The next category, excitement-motivated arson, is subdivided by the FBI into groups labeled thrill seeker, attention seeker, recognition (hero), and sexual perversion, all of which apply to known serial killers. DAVID BERKOWITZ kept a detailed log of fires he set and false alarms he telephoned to New York City fire stations. In England, BRUCE LEE could only reach orgasm while lighting and watching residential fires, a quirk that claimed 22 lives before he was captured. Serial arsonist John Orr, himself a captain and arson investigator with the Glendale, California, Fire Department, was convicted and sentenced to prison in 1992 for setting various brush and house fires around the Los Angeles area during 1990 and 1991, including one fire that destroyed 67 hillside homes; six years later, in June 1998, Orr was convicted of setting the 1984 blaze that killed four persons in a Pasadena hardware store. Curiously, Orr set fires most often after attending seminars with fellow arson investigators.
Revenge-motivated arson may include fires set for personal retaliation, societal retaliation, institutional retaliation, group retaliation (as by gangs and cults), or intimidation. David Berkowitz once tried setting fire to the apartment of a total stranger whom he thought was somehow “plotting” against him. David Wayne Roberts killed three persons when he torched the home of a salesman who reported him for stealing auto tires. Crime-concealment-motivated arson is another type that fits some serial offenders. In New York, sadistic slayer Richard Cottingham set fire to a hotel room where the headless corpses of two women he’d killed were recovered from the ruins. Russia’s ANATOLY ONOPRIENKO, with 52 kills charged against him, massacred whole families with his favorite shotgun, then burned their houses down in an attempt to destroy evidence. Similar motives are seen in cases of bodies left in burning cars (though torching a car is not legally classified as arson).

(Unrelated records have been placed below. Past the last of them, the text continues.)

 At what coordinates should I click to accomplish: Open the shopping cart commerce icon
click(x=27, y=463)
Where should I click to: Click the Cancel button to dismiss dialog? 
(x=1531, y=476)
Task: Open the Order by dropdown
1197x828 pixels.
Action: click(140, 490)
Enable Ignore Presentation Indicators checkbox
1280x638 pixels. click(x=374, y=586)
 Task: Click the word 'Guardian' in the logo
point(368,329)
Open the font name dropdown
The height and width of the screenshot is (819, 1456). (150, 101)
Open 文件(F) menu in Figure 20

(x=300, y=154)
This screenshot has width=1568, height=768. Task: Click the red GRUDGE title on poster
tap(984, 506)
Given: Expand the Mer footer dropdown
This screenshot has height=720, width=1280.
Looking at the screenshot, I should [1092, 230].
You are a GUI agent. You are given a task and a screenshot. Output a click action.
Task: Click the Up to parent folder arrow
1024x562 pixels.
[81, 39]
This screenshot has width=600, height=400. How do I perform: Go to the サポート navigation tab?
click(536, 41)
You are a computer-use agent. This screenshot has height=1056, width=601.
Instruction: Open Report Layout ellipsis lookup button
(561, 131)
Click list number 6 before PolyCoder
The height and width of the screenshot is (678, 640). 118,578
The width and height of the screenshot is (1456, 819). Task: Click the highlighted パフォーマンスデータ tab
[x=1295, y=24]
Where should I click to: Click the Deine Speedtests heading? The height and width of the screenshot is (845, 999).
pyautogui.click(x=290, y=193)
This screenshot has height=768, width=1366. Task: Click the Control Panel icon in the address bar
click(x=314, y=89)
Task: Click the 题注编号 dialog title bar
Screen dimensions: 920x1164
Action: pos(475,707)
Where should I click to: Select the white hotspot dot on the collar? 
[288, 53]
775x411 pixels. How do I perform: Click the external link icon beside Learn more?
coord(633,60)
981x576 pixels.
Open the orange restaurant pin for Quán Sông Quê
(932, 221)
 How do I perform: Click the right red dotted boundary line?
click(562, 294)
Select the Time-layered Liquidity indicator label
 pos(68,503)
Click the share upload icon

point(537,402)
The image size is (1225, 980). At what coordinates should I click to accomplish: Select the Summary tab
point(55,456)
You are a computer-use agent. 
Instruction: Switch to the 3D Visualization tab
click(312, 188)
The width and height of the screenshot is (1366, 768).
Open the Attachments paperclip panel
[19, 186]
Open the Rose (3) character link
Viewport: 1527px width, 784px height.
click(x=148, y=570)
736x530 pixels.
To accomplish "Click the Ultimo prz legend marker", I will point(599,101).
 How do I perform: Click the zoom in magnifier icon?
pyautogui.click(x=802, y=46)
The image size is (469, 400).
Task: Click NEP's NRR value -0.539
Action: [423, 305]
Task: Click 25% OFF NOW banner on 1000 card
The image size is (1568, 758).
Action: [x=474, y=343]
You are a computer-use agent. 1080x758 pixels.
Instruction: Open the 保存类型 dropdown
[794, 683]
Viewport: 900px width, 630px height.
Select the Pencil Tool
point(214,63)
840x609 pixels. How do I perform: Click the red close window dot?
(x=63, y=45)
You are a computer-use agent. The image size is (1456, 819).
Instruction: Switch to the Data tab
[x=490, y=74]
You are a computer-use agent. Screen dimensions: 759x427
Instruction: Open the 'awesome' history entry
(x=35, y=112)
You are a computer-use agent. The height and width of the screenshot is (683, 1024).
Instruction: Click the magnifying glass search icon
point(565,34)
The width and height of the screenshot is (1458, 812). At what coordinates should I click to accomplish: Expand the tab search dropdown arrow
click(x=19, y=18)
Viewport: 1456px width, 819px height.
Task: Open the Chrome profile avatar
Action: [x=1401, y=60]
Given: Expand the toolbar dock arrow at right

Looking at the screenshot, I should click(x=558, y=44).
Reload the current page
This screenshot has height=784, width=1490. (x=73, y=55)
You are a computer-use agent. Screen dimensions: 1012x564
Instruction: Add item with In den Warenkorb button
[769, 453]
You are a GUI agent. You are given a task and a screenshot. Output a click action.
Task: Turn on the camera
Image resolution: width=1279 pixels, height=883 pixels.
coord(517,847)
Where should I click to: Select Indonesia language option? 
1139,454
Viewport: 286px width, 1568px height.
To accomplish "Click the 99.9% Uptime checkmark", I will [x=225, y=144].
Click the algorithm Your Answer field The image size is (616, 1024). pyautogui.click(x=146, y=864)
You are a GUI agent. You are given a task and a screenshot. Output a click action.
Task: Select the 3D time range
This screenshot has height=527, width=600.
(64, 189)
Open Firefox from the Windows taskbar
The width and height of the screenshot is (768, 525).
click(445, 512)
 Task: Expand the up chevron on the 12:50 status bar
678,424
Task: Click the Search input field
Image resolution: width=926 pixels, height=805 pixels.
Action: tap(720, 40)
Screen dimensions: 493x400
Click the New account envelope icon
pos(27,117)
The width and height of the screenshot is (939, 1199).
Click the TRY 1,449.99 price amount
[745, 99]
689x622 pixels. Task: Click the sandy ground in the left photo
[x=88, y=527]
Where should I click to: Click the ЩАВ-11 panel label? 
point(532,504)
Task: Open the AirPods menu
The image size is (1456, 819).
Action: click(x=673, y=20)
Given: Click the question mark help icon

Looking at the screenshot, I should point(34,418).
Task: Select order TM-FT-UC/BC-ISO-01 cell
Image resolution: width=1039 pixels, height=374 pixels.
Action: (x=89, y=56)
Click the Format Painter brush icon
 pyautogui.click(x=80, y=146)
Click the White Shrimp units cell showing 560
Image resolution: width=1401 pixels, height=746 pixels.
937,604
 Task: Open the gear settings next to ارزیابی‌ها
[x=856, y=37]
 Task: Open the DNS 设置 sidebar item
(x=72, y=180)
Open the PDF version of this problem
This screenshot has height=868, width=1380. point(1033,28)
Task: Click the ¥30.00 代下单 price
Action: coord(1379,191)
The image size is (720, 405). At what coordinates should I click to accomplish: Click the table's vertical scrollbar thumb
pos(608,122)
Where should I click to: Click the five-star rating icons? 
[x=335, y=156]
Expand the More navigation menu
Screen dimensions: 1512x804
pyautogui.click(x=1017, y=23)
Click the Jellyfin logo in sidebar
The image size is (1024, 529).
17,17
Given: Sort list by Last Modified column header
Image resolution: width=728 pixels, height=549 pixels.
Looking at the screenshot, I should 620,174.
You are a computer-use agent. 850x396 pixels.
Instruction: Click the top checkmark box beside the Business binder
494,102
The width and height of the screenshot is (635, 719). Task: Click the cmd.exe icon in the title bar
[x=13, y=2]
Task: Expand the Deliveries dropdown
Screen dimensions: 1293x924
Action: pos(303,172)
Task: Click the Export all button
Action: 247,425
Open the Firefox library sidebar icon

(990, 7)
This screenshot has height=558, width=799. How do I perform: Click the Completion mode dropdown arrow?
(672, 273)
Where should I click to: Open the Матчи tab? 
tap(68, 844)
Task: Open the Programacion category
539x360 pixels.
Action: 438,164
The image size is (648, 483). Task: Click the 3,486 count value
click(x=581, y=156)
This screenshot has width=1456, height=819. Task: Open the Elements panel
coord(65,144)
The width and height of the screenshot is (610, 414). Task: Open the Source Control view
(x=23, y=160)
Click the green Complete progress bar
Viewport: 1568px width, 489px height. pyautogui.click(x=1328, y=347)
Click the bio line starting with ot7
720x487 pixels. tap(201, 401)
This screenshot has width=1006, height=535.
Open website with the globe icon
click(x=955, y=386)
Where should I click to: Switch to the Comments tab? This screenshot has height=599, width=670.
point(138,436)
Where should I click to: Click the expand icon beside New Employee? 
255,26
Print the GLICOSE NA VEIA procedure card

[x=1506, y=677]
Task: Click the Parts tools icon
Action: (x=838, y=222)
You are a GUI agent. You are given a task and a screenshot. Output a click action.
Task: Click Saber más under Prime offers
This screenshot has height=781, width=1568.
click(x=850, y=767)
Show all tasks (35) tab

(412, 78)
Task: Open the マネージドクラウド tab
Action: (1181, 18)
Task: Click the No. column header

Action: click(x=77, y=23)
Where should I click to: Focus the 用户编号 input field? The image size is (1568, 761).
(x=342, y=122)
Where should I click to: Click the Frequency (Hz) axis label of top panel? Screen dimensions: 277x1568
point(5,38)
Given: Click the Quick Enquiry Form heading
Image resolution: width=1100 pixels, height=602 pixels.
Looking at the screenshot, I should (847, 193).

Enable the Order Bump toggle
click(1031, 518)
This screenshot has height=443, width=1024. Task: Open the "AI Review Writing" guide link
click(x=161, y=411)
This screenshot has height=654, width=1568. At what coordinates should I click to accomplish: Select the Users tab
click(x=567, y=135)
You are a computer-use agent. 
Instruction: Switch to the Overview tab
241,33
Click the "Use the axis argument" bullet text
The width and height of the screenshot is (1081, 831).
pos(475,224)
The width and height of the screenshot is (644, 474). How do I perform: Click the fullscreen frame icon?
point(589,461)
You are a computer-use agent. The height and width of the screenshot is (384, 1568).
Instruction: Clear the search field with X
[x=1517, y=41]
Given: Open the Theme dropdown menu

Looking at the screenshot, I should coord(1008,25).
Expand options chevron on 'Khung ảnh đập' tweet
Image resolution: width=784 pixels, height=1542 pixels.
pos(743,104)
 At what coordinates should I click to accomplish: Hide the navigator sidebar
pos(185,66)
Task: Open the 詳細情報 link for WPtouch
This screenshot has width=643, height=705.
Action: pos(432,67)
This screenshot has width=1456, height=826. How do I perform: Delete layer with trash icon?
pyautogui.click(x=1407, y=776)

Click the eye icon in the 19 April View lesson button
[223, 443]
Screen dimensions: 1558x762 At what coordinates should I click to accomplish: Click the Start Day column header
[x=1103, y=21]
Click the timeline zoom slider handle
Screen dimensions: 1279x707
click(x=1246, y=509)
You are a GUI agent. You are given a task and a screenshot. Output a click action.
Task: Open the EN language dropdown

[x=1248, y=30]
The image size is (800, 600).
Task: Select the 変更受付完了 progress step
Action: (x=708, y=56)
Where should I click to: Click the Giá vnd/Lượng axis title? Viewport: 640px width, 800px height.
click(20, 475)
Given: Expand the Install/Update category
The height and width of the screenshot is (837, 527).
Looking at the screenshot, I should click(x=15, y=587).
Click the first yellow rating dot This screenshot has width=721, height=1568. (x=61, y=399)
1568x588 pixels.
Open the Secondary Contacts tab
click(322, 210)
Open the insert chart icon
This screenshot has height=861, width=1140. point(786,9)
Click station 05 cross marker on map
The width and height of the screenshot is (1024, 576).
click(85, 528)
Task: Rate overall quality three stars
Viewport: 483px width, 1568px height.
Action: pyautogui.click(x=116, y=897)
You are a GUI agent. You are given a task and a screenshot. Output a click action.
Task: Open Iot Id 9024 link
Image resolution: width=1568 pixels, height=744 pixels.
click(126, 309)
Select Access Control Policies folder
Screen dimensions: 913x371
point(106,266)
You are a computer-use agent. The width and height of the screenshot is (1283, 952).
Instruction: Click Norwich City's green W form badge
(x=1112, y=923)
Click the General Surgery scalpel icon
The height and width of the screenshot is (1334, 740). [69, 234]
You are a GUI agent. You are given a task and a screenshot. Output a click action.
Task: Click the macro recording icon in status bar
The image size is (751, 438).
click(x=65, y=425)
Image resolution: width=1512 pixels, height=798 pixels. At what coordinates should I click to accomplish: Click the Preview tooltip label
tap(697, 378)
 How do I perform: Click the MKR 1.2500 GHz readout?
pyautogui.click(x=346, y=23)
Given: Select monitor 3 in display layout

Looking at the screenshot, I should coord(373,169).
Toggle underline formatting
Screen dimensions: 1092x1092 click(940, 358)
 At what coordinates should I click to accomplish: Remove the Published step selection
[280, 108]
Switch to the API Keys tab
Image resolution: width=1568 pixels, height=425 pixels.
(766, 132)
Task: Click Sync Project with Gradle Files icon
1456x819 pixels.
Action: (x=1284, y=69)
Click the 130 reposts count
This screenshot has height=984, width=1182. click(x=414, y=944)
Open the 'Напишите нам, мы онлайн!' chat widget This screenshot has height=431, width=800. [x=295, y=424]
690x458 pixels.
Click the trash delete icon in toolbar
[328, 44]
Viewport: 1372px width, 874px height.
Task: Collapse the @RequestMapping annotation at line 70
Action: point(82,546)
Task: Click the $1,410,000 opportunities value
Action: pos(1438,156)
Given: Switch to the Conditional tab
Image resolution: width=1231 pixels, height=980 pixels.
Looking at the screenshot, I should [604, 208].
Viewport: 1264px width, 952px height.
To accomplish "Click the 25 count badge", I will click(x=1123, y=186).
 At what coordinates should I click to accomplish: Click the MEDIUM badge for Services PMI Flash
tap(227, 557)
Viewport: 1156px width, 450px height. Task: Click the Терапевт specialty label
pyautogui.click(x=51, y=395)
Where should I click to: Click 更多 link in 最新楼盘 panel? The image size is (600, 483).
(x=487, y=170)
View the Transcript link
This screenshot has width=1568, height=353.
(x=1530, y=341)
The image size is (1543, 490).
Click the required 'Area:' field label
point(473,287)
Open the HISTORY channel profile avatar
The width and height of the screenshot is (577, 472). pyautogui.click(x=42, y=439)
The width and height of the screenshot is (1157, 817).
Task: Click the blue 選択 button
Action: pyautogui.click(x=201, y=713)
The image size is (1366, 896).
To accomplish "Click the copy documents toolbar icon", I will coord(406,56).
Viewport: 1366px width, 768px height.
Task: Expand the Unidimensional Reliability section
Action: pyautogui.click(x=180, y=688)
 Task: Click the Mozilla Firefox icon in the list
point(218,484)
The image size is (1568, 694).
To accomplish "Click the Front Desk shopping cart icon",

Profit-motivated arson is a favorite pastime of certain BLACK WIDOWS and other serial killers driven by desire to collect insurance payoffs. BELLE GUNNESS and Virginia Rearden both collected insurance payments from multiple fires before they turned to killing for profit. (Belle also faked her own death, leaving another woman’s headless corpse in the ashes of her Indiana home before she fled to parts unknown.)
Extremist-motivated arson, in FBI parlance, is subdivided into arson as a tool of terrorism, discrimination, or riots and civil disturbance. A prime case in point is racist nomad JOSEPH FRANKLIN, who torched synagogues between his deadly sniper attacks on blacks and interracial couples.
Serial arson rates a category of its own in the FBI manual, once again defined (as with SERIAL MURDER) as “three or more firesetting episodes, with a characteristic emotional cooling-off period between fires.” Predictably, the cooling-off period remains undefined but “may last days, weeks, or even years.” No allowance is made in the FBI’s taxonomy for arsonists arrested after their second fire, but again, those deemed to act without the undefined hiatus are dubbed spree arsonists. Finally, mass arson is defined by the Bureau as the setting of multiple fires at a single location, as on several floors of a high-rise hotel. No explanation is offered for how this may differ from, say, the profit-motivated burning (with multiple ignition points) of a large building torched for insurance.